Why UBI Ought to Appeal to Conservatives - paulpauper
https://quillette.com/2019/11/20/why-ubi-ought-to-appeal-to-conservatives/
======
amayne
“The basis for this argument is that big government has two major problems.”

UBI skeptics would suggest that there’s a much bigger third problem – and
that’s the inherit tendency of government programs to grow beyond their
intended purpose.

If politician A says a $1,000 a month UBI makes sense, then politician B
doesn’t seem too irrational to say that it should be $1,100. Pretty soon you
have politicians justifying $10,000 a month based upon economic models that
seem reasonable to some and fantasy to others.

While simplifying benefits into one basic payout may make sense in a simple
economic model where all our needs are similar, reality is more complex. I
don’t need a UBI, but my neighbor looking after her adult disabled son could
certainly benefit from a lot more than $1,000.
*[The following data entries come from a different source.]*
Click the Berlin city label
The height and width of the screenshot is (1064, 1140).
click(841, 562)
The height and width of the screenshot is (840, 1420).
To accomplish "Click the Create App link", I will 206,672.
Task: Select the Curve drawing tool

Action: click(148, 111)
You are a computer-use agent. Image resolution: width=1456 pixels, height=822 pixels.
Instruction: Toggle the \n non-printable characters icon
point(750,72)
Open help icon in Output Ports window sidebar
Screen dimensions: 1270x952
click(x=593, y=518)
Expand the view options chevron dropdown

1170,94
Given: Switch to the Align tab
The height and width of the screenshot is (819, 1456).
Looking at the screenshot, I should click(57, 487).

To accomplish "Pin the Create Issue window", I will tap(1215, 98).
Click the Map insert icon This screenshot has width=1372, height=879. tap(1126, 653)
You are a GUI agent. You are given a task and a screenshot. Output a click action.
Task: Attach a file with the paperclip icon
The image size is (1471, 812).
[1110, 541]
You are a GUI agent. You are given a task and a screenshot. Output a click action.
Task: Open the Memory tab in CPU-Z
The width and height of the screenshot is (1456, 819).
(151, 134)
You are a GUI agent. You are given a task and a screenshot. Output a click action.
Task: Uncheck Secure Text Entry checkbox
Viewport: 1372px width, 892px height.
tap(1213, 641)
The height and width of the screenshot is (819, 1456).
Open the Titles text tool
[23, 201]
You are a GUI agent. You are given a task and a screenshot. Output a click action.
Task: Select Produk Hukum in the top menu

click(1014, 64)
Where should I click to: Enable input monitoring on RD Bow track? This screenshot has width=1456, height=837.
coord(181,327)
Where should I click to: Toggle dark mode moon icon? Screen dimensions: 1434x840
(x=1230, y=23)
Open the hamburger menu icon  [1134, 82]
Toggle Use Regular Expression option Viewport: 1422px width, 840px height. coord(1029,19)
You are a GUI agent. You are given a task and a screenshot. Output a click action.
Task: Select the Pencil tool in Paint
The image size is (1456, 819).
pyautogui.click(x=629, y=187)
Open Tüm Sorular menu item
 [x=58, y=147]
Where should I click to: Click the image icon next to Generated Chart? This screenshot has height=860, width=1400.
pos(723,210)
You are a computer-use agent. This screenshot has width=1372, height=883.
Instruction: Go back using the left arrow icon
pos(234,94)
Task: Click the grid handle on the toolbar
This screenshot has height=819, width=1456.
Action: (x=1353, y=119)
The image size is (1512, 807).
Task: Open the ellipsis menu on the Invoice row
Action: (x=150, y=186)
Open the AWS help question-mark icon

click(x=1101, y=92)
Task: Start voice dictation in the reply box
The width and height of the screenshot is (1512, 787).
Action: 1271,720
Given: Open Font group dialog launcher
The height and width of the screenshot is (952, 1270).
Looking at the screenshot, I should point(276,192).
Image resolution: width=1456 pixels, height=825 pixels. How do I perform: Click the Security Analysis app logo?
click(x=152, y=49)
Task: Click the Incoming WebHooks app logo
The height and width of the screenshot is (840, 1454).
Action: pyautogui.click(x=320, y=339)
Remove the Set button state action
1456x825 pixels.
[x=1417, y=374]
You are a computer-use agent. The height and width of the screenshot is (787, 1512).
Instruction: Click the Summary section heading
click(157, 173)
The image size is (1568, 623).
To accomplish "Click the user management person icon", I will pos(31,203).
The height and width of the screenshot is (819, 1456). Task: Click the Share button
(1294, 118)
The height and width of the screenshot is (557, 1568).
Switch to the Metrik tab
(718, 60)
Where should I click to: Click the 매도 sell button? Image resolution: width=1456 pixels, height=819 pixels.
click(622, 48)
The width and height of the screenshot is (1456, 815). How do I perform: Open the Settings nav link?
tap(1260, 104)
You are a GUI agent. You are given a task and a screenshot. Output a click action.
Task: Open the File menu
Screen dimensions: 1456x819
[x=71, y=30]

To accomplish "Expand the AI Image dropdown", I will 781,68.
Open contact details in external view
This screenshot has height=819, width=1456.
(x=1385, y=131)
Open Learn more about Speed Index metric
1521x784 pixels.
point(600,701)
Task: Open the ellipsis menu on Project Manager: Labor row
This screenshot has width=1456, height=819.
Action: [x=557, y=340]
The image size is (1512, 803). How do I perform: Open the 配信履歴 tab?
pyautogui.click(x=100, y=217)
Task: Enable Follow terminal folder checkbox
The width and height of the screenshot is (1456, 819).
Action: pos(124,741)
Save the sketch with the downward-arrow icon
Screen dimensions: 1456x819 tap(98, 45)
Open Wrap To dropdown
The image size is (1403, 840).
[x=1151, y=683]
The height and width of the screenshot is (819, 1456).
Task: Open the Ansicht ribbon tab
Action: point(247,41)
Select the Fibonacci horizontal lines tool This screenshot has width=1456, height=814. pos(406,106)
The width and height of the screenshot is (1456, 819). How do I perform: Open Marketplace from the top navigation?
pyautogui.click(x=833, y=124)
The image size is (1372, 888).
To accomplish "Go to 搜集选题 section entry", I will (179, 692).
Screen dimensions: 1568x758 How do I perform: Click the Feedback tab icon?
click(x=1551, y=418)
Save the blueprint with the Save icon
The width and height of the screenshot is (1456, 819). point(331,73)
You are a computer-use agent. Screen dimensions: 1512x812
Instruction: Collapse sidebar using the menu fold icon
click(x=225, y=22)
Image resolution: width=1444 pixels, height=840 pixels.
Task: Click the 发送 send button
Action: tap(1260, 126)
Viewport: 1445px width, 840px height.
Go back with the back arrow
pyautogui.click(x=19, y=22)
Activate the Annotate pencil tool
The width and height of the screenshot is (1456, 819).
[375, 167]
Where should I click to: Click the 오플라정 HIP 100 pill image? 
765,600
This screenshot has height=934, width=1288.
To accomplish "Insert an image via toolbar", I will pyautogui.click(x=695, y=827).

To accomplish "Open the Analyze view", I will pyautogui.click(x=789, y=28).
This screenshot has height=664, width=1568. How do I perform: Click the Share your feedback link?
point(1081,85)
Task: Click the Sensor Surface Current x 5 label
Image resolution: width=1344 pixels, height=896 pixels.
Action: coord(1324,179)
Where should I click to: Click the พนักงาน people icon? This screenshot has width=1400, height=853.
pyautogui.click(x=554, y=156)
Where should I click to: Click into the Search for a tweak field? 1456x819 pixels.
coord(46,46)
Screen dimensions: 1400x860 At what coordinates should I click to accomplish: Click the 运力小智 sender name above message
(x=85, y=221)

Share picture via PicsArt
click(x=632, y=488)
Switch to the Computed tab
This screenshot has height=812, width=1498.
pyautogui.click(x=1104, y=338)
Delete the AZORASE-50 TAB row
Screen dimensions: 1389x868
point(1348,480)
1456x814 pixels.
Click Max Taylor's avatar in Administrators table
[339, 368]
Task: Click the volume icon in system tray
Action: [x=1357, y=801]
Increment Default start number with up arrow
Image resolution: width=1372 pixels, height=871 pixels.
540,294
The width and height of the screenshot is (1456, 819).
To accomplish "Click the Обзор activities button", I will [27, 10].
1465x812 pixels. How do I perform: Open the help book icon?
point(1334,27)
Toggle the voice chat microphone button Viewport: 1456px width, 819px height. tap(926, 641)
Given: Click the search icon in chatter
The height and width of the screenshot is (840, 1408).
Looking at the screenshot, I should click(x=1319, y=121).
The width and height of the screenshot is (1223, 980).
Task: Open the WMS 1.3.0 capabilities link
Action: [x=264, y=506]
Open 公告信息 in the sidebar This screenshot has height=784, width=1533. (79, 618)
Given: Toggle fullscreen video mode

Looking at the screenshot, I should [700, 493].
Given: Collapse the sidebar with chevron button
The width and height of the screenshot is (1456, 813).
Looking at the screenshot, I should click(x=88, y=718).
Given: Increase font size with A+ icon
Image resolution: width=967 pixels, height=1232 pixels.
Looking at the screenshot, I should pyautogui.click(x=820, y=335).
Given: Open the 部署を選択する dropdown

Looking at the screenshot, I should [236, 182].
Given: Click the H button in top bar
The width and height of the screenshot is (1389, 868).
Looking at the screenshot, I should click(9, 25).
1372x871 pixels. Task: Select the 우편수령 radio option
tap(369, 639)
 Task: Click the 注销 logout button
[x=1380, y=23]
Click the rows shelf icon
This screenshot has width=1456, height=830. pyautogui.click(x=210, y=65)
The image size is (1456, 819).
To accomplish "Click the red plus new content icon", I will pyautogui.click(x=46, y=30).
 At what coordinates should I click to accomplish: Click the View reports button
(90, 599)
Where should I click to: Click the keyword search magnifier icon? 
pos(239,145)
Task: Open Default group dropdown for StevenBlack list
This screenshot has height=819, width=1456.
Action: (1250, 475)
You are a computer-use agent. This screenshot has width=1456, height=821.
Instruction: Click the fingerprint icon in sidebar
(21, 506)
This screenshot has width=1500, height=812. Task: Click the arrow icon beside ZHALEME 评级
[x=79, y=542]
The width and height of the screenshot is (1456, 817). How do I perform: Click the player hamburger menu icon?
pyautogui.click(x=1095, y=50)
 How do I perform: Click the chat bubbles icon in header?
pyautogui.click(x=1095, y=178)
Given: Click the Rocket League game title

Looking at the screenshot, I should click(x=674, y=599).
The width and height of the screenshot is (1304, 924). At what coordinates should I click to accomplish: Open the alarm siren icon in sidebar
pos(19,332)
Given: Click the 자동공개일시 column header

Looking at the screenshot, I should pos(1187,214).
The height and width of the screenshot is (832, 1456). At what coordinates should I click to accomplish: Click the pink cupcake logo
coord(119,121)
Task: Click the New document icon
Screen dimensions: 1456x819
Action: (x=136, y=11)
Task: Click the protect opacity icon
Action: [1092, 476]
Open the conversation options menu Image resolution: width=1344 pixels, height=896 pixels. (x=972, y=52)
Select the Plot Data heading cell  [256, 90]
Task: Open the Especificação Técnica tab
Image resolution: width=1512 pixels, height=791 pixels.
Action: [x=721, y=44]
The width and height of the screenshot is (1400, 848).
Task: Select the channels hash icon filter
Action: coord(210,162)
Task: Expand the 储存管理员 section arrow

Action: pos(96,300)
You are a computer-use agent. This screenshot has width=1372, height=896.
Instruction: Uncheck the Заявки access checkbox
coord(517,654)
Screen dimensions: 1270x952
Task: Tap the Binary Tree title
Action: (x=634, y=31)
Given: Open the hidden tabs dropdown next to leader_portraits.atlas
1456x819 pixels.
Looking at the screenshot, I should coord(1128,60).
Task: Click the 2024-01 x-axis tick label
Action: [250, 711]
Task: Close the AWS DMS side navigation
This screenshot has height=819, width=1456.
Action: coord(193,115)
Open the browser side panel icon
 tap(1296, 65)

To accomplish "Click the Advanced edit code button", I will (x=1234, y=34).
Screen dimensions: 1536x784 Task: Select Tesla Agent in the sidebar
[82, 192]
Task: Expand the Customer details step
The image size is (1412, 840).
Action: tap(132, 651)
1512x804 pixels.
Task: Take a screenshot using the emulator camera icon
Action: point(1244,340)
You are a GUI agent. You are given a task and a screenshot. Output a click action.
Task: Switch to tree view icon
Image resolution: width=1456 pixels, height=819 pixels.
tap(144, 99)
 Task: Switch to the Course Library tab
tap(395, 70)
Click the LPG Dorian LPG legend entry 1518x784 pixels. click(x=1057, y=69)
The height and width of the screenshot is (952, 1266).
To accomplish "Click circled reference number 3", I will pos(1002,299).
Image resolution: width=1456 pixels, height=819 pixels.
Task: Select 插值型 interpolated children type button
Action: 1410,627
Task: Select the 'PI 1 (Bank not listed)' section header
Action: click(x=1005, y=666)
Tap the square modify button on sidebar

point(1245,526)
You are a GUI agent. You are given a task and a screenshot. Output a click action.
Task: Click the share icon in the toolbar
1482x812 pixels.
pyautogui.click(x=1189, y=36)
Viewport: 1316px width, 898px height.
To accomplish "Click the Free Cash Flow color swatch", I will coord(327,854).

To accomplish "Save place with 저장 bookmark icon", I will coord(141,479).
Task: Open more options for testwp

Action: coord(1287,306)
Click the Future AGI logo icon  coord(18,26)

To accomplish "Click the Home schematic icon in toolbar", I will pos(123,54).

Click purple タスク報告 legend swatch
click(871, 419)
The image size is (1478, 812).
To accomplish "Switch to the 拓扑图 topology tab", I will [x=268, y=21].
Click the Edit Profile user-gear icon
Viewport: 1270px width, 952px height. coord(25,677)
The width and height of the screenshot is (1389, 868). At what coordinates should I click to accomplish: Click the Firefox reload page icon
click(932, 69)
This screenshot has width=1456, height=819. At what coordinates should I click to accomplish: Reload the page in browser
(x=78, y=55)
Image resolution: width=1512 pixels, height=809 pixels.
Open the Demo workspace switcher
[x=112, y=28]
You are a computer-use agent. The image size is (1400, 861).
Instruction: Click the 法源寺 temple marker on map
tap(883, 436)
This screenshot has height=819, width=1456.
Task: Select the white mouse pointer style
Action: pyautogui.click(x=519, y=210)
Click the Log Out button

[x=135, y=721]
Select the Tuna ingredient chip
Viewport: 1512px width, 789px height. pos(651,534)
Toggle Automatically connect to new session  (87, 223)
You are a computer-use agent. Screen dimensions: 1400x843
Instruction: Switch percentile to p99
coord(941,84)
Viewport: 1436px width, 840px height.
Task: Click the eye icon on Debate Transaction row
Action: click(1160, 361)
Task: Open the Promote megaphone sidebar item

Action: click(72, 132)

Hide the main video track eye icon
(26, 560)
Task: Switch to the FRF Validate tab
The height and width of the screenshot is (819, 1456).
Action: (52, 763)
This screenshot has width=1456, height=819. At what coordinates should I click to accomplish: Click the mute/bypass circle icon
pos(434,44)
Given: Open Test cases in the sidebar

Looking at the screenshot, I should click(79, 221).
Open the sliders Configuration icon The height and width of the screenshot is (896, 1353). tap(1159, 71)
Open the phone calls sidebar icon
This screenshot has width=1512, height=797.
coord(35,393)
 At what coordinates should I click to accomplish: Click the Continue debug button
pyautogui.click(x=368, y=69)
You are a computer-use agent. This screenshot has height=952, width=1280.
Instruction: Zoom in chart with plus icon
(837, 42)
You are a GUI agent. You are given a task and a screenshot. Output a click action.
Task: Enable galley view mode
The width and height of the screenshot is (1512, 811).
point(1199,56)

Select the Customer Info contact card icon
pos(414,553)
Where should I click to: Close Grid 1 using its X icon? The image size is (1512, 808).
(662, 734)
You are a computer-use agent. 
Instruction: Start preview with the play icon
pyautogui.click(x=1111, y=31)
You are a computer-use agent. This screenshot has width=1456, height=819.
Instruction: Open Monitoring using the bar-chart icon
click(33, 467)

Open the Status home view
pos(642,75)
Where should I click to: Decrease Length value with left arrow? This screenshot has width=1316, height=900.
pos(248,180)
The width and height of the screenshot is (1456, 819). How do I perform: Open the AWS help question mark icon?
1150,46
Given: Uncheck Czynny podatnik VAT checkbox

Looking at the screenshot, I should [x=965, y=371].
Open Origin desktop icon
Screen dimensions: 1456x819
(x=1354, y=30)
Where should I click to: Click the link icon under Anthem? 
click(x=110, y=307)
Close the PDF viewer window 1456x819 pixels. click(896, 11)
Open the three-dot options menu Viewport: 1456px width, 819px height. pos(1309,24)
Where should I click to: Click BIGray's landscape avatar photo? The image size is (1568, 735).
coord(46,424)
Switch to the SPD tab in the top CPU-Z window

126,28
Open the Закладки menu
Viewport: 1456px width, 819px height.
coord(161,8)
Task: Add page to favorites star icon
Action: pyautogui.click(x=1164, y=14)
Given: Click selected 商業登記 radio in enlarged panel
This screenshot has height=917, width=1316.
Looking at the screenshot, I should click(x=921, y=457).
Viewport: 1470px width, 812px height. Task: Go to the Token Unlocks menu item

I’m not personally for or against a UBI. I just don’t feel like the proponents
have answered the larger challenges. This essay, while well-intentioned,
avoids the biggest problem pointed out by skeptics – keeping the UBI from
becoming bigger and bigger until it collapses and or forces massive austerity
measures. Self-restraint when it comes to spending is a trait we’ve yet figure
out how to encourage in politicians.